Copy everything from the line containing "Edit the Groceries" down to the last line, requests included, but multiply each click coordinate in the answers by 0.55 and round to the nearest whole number, rounding halves up.

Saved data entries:

▼

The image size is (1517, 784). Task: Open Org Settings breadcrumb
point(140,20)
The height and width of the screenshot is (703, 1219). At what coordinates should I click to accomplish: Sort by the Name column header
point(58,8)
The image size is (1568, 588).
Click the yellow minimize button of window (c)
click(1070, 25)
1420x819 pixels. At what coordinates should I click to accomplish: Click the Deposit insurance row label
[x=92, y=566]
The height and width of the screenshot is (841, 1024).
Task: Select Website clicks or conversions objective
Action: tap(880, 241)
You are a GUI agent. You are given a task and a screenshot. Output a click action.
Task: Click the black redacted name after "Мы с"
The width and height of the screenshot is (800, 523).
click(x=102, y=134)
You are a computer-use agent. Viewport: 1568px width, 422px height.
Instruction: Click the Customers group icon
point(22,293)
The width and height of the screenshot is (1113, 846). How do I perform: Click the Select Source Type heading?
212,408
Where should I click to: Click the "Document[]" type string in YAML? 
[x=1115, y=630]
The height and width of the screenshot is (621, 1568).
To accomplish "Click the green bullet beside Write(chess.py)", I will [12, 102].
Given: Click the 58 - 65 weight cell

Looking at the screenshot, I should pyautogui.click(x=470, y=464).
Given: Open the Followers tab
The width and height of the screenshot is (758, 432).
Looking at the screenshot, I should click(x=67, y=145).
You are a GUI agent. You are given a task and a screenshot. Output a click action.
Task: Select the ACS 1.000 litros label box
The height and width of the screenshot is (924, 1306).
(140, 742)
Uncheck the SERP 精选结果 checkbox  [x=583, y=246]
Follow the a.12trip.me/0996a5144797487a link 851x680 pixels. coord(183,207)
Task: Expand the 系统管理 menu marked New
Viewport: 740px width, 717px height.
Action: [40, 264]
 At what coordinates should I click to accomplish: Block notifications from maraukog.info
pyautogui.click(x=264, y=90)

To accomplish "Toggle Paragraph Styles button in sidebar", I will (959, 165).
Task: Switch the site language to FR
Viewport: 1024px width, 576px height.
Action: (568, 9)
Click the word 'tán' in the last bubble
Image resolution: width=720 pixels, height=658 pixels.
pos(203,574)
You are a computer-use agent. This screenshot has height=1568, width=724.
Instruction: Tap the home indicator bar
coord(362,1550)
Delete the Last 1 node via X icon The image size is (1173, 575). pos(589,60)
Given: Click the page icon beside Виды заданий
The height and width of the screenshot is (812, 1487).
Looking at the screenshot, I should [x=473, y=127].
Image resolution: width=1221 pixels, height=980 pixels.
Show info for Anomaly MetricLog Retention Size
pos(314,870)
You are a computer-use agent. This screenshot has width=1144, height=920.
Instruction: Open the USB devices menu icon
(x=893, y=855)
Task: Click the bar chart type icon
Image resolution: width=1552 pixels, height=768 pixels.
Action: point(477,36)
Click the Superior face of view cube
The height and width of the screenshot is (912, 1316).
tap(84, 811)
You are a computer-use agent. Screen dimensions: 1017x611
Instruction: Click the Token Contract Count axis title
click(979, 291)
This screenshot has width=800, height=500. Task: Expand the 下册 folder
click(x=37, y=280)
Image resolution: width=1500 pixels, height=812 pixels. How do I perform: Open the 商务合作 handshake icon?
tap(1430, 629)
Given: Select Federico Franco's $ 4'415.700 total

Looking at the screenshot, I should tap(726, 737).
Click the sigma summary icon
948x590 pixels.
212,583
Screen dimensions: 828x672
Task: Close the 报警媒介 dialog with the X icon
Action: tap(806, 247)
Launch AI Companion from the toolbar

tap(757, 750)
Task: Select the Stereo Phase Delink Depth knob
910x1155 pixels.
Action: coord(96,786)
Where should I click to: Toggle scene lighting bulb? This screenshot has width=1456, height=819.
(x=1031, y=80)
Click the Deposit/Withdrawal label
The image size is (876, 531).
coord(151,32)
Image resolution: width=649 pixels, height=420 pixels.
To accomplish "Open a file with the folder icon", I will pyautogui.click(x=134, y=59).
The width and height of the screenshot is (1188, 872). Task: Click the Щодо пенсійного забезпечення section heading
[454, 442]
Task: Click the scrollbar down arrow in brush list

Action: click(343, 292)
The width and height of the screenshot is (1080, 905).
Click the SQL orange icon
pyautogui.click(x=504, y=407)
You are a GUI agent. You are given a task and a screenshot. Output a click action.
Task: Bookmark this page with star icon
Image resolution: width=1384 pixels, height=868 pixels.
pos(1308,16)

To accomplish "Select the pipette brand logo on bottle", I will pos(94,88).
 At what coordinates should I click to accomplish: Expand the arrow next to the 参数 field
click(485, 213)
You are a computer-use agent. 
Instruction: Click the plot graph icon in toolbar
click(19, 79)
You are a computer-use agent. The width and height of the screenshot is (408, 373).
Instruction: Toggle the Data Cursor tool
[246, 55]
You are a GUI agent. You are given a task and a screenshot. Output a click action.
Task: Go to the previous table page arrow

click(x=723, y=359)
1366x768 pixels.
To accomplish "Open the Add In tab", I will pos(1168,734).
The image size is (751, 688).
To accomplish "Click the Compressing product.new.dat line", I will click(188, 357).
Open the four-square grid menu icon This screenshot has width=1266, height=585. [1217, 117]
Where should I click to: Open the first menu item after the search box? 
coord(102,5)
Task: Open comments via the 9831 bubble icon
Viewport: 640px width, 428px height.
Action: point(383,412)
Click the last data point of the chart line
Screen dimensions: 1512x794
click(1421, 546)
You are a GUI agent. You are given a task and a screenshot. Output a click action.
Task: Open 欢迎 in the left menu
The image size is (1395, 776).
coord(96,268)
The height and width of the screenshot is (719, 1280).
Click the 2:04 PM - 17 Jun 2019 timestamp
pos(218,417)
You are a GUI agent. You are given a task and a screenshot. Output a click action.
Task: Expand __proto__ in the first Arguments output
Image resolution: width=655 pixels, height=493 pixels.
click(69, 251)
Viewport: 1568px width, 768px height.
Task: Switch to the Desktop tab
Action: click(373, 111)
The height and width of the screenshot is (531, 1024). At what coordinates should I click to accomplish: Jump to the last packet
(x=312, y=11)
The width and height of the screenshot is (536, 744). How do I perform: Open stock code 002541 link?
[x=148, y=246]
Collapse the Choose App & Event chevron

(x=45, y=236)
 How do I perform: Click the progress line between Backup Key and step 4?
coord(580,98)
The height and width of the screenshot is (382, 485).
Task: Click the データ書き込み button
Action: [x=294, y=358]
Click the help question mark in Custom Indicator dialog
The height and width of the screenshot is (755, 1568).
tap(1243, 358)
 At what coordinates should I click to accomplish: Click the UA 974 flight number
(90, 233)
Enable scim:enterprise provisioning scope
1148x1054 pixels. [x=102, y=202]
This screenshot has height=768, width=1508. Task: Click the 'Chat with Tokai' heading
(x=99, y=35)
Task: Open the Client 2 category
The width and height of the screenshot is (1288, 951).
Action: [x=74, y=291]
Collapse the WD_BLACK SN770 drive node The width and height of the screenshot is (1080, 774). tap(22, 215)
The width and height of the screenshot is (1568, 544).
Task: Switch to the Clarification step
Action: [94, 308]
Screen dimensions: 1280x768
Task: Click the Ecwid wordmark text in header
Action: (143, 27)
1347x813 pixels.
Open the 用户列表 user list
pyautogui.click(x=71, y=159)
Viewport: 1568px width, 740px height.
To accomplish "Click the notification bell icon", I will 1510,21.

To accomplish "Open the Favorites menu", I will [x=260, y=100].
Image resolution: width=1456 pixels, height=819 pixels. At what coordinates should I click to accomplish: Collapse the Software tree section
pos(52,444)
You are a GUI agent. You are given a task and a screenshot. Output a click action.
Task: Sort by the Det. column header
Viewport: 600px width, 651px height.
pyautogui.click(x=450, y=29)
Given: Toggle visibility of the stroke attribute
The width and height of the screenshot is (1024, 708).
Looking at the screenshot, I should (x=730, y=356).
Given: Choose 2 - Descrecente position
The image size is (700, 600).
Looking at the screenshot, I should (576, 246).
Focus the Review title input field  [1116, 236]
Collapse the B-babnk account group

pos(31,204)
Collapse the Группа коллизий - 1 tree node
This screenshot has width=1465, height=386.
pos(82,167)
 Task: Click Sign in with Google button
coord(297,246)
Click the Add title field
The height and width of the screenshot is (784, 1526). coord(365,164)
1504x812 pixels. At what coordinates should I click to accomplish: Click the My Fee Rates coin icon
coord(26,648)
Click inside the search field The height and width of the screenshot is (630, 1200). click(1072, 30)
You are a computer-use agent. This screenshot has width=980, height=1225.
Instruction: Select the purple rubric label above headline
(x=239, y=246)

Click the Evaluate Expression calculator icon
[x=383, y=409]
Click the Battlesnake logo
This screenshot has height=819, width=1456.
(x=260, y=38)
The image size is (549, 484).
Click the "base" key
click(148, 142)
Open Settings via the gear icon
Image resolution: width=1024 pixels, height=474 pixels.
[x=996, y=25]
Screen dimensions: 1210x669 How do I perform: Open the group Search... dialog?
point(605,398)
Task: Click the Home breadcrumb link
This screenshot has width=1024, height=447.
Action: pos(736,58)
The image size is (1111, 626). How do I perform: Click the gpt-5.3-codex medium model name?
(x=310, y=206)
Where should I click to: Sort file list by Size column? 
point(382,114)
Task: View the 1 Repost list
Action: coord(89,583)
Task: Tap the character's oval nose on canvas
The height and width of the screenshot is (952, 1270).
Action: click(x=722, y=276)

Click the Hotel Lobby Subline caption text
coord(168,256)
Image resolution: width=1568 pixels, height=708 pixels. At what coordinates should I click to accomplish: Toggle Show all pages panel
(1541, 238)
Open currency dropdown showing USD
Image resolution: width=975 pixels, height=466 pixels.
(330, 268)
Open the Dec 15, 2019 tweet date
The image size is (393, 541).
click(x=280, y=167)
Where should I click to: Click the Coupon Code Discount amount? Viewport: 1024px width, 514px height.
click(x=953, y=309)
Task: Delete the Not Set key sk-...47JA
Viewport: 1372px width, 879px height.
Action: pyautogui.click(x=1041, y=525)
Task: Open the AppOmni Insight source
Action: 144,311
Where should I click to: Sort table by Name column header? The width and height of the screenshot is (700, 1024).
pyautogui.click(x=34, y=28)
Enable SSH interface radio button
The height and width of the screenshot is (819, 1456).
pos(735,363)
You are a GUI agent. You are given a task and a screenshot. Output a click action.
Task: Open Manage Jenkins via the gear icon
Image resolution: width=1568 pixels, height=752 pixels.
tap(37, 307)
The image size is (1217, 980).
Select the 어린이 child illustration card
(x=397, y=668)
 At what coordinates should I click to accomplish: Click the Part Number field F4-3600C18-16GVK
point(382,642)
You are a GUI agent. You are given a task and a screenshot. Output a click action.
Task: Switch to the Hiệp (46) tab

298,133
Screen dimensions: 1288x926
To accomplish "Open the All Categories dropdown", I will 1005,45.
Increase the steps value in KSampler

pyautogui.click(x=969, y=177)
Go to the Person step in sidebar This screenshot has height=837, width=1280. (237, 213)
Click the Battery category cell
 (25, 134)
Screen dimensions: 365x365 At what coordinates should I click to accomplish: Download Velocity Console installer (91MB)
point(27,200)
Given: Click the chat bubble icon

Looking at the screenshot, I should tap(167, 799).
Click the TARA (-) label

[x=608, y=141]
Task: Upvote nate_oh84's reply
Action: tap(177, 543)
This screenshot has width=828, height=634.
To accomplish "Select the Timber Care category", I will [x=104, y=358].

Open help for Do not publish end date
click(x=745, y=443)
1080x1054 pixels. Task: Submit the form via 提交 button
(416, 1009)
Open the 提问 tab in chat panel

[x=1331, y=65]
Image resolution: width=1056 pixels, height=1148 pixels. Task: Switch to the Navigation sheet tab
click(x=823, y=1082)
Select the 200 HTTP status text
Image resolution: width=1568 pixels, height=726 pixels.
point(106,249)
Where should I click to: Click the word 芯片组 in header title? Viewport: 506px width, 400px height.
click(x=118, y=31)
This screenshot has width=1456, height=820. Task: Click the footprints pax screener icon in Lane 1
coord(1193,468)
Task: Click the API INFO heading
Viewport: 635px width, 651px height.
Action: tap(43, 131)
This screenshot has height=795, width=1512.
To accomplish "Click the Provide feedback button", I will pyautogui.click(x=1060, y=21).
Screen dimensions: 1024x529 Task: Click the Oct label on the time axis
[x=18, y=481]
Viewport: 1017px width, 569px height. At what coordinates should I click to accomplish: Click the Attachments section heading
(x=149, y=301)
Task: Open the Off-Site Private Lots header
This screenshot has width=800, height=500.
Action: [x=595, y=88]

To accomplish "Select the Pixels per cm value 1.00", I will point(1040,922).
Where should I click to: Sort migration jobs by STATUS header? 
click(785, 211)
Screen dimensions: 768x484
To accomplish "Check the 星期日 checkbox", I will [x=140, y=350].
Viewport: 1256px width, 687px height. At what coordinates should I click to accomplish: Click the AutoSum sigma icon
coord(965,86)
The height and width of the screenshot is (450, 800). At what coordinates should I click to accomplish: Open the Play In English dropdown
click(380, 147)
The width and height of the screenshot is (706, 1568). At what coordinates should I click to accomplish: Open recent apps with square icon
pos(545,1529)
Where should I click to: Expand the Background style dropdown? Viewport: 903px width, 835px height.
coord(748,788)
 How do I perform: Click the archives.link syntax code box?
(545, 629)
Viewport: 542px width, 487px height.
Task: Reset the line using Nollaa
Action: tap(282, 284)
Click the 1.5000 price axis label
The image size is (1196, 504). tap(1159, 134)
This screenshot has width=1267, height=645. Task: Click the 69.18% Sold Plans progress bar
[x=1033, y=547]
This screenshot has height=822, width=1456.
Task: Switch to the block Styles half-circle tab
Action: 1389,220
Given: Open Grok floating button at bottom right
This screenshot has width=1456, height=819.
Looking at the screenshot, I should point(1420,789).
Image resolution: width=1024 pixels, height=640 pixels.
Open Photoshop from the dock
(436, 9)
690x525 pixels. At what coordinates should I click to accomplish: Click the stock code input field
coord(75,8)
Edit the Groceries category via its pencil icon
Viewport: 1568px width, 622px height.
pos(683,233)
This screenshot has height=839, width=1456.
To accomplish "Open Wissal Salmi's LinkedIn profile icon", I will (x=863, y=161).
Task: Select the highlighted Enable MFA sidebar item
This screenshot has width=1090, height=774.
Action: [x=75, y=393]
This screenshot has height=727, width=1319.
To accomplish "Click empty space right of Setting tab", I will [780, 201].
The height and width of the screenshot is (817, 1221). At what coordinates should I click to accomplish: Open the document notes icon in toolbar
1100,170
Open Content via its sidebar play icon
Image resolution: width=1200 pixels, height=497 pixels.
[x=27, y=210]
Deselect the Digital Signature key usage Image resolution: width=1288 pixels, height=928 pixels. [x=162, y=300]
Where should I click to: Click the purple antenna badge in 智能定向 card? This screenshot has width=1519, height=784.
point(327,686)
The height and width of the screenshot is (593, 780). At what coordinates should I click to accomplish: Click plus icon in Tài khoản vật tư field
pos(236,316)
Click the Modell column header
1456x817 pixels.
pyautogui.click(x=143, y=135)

▲

**Reply to the task:**
Edit the Groceries category via its pencil icon
Viewport: 1568px width, 622px height.
pos(376,128)
This screenshot has height=839, width=1456.
To accomplish "Open Wissal Salmi's LinkedIn profile icon", I will (x=475, y=89).
Task: Select the highlighted Enable MFA sidebar item
This screenshot has width=1090, height=774.
Action: [x=41, y=216]
This screenshot has height=727, width=1319.
To accomplish "Click empty space right of Setting tab", I will [429, 111].
The height and width of the screenshot is (817, 1221). At what coordinates should I click to accomplish: Open the document notes icon in toolbar
605,94
Open Content via its sidebar play icon
Image resolution: width=1200 pixels, height=497 pixels.
[x=15, y=116]
Deselect the Digital Signature key usage Image resolution: width=1288 pixels, height=928 pixels. [x=89, y=165]
Where should I click to: Click the purple antenna badge in 智能定向 card? This screenshot has width=1519, height=784.
point(180,377)
The height and width of the screenshot is (593, 780). At what coordinates should I click to accomplish: Click plus icon in Tài khoản vật tư field
pos(130,174)
Click the Modell column header
1456x817 pixels.
pyautogui.click(x=79, y=74)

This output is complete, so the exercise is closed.